◆ GOAL OF THE EXERCISE:
Reproduce each of the following entries line for line, without changing any character.

=====

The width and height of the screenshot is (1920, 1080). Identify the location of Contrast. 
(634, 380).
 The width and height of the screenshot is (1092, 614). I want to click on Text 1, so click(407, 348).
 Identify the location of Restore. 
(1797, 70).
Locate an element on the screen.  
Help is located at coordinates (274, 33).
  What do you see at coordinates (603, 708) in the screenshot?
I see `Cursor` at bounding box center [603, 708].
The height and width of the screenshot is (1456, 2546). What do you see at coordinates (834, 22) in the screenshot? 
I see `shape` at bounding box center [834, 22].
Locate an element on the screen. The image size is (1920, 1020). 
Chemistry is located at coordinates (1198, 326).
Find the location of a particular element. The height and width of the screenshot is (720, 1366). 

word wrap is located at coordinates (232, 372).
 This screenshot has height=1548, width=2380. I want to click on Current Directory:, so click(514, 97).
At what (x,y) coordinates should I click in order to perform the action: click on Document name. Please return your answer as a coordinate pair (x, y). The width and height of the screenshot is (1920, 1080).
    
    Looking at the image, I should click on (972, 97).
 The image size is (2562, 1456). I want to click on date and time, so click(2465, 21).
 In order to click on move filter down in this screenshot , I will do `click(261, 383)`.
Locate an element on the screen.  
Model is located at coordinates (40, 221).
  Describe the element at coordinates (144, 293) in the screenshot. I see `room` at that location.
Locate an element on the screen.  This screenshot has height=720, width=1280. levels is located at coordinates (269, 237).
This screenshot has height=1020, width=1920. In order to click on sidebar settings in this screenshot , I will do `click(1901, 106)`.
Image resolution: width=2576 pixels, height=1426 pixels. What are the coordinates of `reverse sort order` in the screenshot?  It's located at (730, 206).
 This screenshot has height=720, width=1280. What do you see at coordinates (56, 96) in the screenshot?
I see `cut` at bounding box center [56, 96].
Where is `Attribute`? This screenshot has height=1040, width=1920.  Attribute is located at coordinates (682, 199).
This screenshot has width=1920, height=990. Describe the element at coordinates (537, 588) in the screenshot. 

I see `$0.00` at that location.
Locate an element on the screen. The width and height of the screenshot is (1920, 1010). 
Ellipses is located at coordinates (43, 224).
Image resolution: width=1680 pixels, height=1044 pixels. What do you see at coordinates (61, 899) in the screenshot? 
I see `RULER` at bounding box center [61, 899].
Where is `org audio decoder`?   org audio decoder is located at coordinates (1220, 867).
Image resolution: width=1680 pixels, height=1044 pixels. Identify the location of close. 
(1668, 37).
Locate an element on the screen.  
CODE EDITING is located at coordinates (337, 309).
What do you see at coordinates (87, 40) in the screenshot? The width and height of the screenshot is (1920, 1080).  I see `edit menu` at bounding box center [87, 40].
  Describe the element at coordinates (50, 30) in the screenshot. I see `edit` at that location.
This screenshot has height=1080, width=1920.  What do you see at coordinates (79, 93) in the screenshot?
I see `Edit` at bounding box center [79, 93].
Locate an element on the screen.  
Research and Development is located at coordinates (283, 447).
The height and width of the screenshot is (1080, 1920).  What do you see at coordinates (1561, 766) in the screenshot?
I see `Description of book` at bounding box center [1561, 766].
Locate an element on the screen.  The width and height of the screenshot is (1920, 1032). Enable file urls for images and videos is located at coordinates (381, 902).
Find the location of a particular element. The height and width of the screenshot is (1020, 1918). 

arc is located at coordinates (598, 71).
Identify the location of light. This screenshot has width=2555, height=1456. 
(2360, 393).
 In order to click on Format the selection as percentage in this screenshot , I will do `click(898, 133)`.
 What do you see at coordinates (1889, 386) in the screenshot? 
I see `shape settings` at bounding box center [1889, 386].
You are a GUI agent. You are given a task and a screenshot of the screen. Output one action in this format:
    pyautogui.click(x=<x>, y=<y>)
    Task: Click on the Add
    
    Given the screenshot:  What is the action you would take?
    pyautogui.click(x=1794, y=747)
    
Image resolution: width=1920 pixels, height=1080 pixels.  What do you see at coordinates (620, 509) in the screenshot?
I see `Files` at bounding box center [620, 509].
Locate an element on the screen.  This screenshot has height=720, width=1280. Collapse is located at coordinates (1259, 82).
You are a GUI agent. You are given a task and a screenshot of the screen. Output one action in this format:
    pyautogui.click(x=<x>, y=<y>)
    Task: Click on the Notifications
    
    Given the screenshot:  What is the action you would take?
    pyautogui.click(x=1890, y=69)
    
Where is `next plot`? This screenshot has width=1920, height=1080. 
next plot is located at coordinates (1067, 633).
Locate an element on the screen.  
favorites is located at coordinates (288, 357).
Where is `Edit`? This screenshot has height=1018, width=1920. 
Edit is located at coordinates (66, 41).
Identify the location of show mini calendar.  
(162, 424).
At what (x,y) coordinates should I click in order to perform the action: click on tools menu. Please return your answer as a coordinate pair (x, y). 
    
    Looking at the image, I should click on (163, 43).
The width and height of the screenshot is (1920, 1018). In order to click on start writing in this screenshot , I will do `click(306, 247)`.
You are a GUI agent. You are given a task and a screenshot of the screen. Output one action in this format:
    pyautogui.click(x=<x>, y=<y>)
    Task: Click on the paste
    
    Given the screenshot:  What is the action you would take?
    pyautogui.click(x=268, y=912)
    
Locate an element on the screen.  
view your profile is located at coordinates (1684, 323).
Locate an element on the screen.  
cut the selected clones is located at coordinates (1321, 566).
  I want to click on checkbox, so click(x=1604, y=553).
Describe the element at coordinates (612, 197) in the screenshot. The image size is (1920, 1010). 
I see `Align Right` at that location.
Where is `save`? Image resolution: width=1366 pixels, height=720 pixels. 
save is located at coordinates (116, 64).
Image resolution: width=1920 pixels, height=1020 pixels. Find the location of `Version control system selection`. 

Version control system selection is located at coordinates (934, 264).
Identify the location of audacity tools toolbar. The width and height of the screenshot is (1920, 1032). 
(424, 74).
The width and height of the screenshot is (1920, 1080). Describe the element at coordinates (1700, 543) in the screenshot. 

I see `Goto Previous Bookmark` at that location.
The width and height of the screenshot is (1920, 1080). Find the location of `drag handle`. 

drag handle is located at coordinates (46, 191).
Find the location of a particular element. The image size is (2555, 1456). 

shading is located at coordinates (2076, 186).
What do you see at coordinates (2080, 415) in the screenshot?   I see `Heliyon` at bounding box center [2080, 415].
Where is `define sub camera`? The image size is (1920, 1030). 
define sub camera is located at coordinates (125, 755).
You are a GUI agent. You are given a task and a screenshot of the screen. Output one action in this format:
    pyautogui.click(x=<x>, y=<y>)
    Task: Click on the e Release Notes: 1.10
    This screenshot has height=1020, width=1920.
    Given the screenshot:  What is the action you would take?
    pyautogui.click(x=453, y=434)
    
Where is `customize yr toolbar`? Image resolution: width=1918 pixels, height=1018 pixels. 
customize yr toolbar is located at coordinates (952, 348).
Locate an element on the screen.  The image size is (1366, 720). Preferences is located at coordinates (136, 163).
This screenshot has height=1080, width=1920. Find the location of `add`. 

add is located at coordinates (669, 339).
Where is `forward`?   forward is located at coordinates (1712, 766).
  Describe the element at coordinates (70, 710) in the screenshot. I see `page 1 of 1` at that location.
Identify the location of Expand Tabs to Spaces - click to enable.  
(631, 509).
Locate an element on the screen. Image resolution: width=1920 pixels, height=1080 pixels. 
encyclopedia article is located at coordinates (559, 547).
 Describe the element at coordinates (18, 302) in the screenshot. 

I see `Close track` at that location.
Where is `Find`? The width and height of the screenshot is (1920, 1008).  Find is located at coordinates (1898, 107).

=====

◆ OUTPUT FOR THIS EXERCISE:
The width and height of the screenshot is (1920, 1080). Identify the location of Contrast. 
(634, 380).
 The width and height of the screenshot is (1092, 614). I want to click on Text 1, so click(407, 348).
 Identify the location of Restore. 
(1797, 70).
Locate an element on the screen.  
Help is located at coordinates (274, 33).
  What do you see at coordinates (603, 708) in the screenshot?
I see `Cursor` at bounding box center [603, 708].
The height and width of the screenshot is (1456, 2546). What do you see at coordinates (834, 22) in the screenshot? 
I see `shape` at bounding box center [834, 22].
Locate an element on the screen. The image size is (1920, 1020). 
Chemistry is located at coordinates (1198, 326).
Find the location of a particular element. The height and width of the screenshot is (720, 1366). 

word wrap is located at coordinates (232, 372).
 This screenshot has height=1548, width=2380. I want to click on Current Directory:, so click(514, 97).
At what (x,y) coordinates should I click in order to perform the action: click on Document name. Please return your answer as a coordinate pair (x, y). The width and height of the screenshot is (1920, 1080).
    
    Looking at the image, I should click on (972, 97).
 The image size is (2562, 1456). I want to click on date and time, so click(2465, 21).
 In order to click on move filter down in this screenshot , I will do `click(261, 383)`.
Locate an element on the screen.  
Model is located at coordinates (40, 221).
  Describe the element at coordinates (144, 293) in the screenshot. I see `room` at that location.
Locate an element on the screen.  This screenshot has height=720, width=1280. levels is located at coordinates (269, 237).
This screenshot has height=1020, width=1920. In order to click on sidebar settings in this screenshot , I will do `click(1901, 106)`.
Image resolution: width=2576 pixels, height=1426 pixels. What are the coordinates of `reverse sort order` in the screenshot?  It's located at (730, 206).
 This screenshot has height=720, width=1280. What do you see at coordinates (56, 96) in the screenshot?
I see `cut` at bounding box center [56, 96].
Where is `Attribute`? This screenshot has height=1040, width=1920.  Attribute is located at coordinates (682, 199).
This screenshot has width=1920, height=990. Describe the element at coordinates (537, 588) in the screenshot. 

I see `$0.00` at that location.
Locate an element on the screen. The width and height of the screenshot is (1920, 1010). 
Ellipses is located at coordinates (43, 224).
Image resolution: width=1680 pixels, height=1044 pixels. What do you see at coordinates (61, 899) in the screenshot? 
I see `RULER` at bounding box center [61, 899].
Where is `org audio decoder`?   org audio decoder is located at coordinates (1220, 867).
Image resolution: width=1680 pixels, height=1044 pixels. Identify the location of close. 
(1668, 37).
Locate an element on the screen.  
CODE EDITING is located at coordinates (337, 309).
What do you see at coordinates (87, 40) in the screenshot? The width and height of the screenshot is (1920, 1080).  I see `edit menu` at bounding box center [87, 40].
  Describe the element at coordinates (50, 30) in the screenshot. I see `edit` at that location.
This screenshot has height=1080, width=1920.  What do you see at coordinates (79, 93) in the screenshot?
I see `Edit` at bounding box center [79, 93].
Locate an element on the screen.  
Research and Development is located at coordinates (283, 447).
The height and width of the screenshot is (1080, 1920).  What do you see at coordinates (1561, 766) in the screenshot?
I see `Description of book` at bounding box center [1561, 766].
Locate an element on the screen.  The width and height of the screenshot is (1920, 1032). Enable file urls for images and videos is located at coordinates (381, 902).
Find the location of a particular element. The height and width of the screenshot is (1020, 1918). 

arc is located at coordinates (598, 71).
Identify the location of light. This screenshot has width=2555, height=1456. 
(2360, 393).
 In order to click on Format the selection as percentage in this screenshot , I will do `click(898, 133)`.
 What do you see at coordinates (1889, 386) in the screenshot? 
I see `shape settings` at bounding box center [1889, 386].
You are a GUI agent. You are given a task and a screenshot of the screen. Output one action in this format:
    pyautogui.click(x=<x>, y=<y>)
    Task: Click on the Add
    
    Given the screenshot:  What is the action you would take?
    pyautogui.click(x=1794, y=747)
    
Image resolution: width=1920 pixels, height=1080 pixels.  What do you see at coordinates (620, 509) in the screenshot?
I see `Files` at bounding box center [620, 509].
Locate an element on the screen.  This screenshot has height=720, width=1280. Collapse is located at coordinates (1259, 82).
You are a GUI agent. You are given a task and a screenshot of the screen. Output one action in this format:
    pyautogui.click(x=<x>, y=<y>)
    Task: Click on the Notifications
    
    Given the screenshot:  What is the action you would take?
    pyautogui.click(x=1890, y=69)
    
Where is `next plot`? This screenshot has width=1920, height=1080. 
next plot is located at coordinates (1067, 633).
Locate an element on the screen.  
favorites is located at coordinates (288, 357).
Where is `Edit`? This screenshot has height=1018, width=1920. 
Edit is located at coordinates (66, 41).
Identify the location of show mini calendar.  
(162, 424).
At what (x,y) coordinates should I click in order to perform the action: click on tools menu. Please return your answer as a coordinate pair (x, y). 
    
    Looking at the image, I should click on (163, 43).
The width and height of the screenshot is (1920, 1018). In order to click on start writing in this screenshot , I will do `click(306, 247)`.
You are a GUI agent. You are given a task and a screenshot of the screen. Output one action in this format:
    pyautogui.click(x=<x>, y=<y>)
    Task: Click on the paste
    
    Given the screenshot:  What is the action you would take?
    pyautogui.click(x=268, y=912)
    
Locate an element on the screen.  
view your profile is located at coordinates (1684, 323).
Locate an element on the screen.  
cut the selected clones is located at coordinates (1321, 566).
  I want to click on checkbox, so click(x=1604, y=553).
Describe the element at coordinates (612, 197) in the screenshot. The image size is (1920, 1010). 
I see `Align Right` at that location.
Where is `save`? Image resolution: width=1366 pixels, height=720 pixels. 
save is located at coordinates (116, 64).
Image resolution: width=1920 pixels, height=1020 pixels. Find the location of `Version control system selection`. 

Version control system selection is located at coordinates (934, 264).
Identify the location of audacity tools toolbar. The width and height of the screenshot is (1920, 1032). 
(424, 74).
The width and height of the screenshot is (1920, 1080). Describe the element at coordinates (1700, 543) in the screenshot. 

I see `Goto Previous Bookmark` at that location.
The width and height of the screenshot is (1920, 1080). Find the location of `drag handle`. 

drag handle is located at coordinates (46, 191).
Find the location of a particular element. The image size is (2555, 1456). 

shading is located at coordinates (2076, 186).
What do you see at coordinates (2080, 415) in the screenshot?   I see `Heliyon` at bounding box center [2080, 415].
Where is `define sub camera`? The image size is (1920, 1030). 
define sub camera is located at coordinates (125, 755).
You are a GUI agent. You are given a task and a screenshot of the screen. Output one action in this format:
    pyautogui.click(x=<x>, y=<y>)
    Task: Click on the e Release Notes: 1.10
    This screenshot has height=1020, width=1920.
    Given the screenshot:  What is the action you would take?
    pyautogui.click(x=453, y=434)
    
Where is `customize yr toolbar`? Image resolution: width=1918 pixels, height=1018 pixels. 
customize yr toolbar is located at coordinates (952, 348).
Locate an element on the screen.  The image size is (1366, 720). Preferences is located at coordinates (136, 163).
This screenshot has height=1080, width=1920. Find the location of `add`. 

add is located at coordinates (669, 339).
Where is `forward`?   forward is located at coordinates (1712, 766).
  Describe the element at coordinates (70, 710) in the screenshot. I see `page 1 of 1` at that location.
Identify the location of Expand Tabs to Spaces - click to enable.  
(631, 509).
Locate an element on the screen. Image resolution: width=1920 pixels, height=1080 pixels. 
encyclopedia article is located at coordinates (559, 547).
 Describe the element at coordinates (18, 302) in the screenshot. 

I see `Close track` at that location.
Where is `Find`? The width and height of the screenshot is (1920, 1008).  Find is located at coordinates (1898, 107).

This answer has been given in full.